## [EXERCISE REQUIREMENTS]
Each line of the entries that mentions the string "agent" needs to be reported.

[[ RECORDS PROVIDED, beginning ]]

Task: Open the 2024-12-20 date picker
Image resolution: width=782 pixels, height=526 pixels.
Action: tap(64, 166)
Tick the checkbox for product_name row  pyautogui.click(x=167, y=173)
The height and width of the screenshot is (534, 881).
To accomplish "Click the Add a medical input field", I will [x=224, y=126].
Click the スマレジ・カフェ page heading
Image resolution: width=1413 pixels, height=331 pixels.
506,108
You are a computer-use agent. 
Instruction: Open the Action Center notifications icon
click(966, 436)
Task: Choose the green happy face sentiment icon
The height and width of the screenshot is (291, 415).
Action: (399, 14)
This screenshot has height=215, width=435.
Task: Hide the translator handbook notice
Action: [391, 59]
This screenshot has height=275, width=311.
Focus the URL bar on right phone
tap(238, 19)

[[ RECORDS PROVIDED, end ]]
[[ RECORDS PROVIDED, beginning ]]

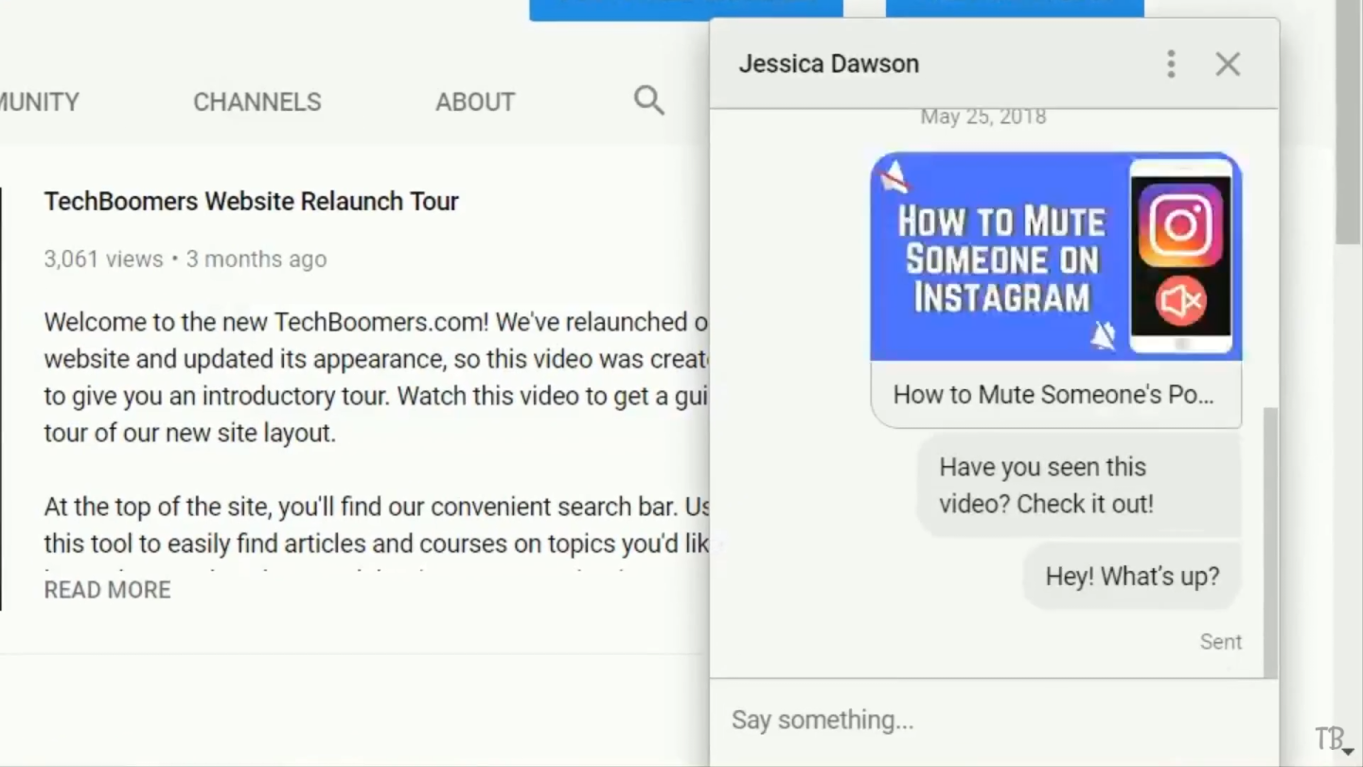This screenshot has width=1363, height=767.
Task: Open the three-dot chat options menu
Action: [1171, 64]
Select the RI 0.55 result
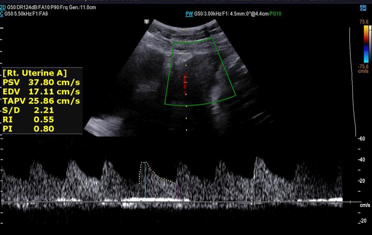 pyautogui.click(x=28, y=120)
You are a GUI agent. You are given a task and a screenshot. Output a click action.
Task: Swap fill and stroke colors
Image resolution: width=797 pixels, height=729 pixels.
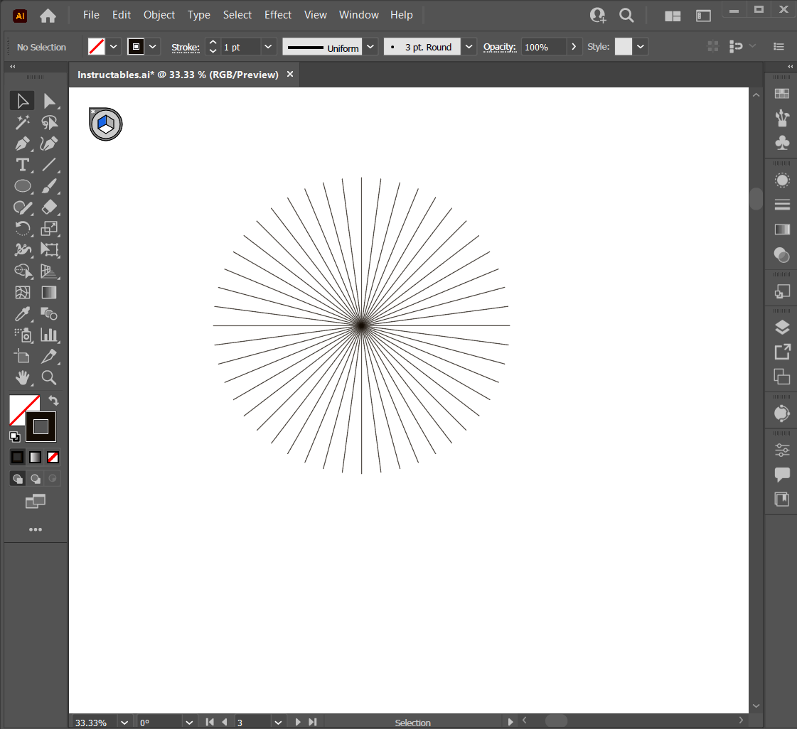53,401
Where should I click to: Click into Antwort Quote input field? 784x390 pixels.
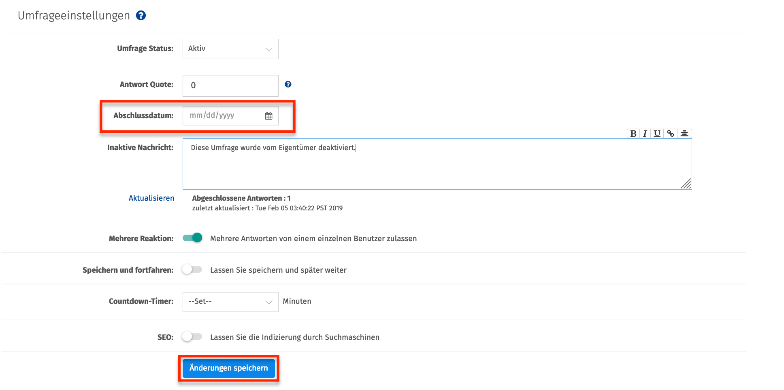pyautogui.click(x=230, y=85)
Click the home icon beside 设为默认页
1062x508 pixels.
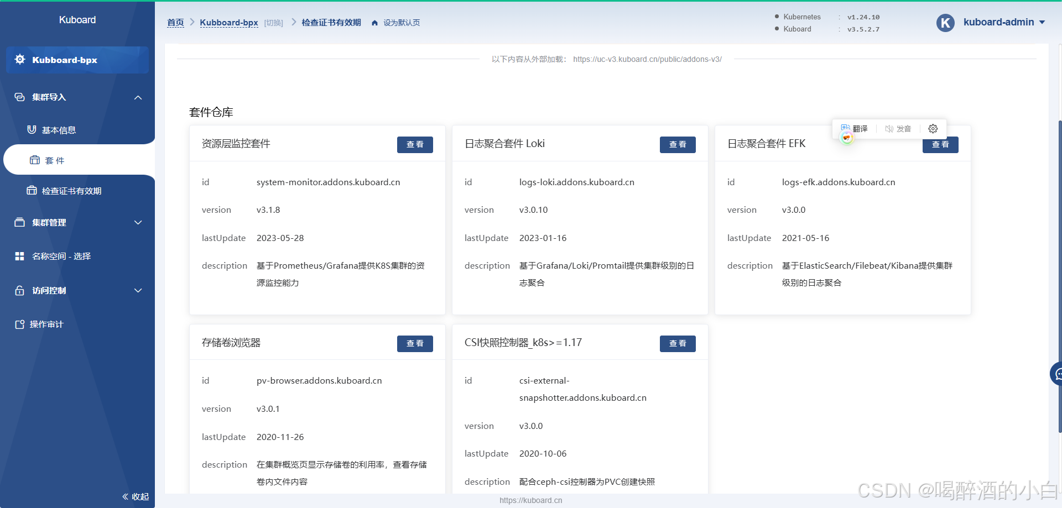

[[ RECORDS PROVIDED, end ]]

## [EXERCISE OUTPUT]
You are a computer-use agent. 
You are a GUI agent. You are given a task and a screenshot. Output a click action.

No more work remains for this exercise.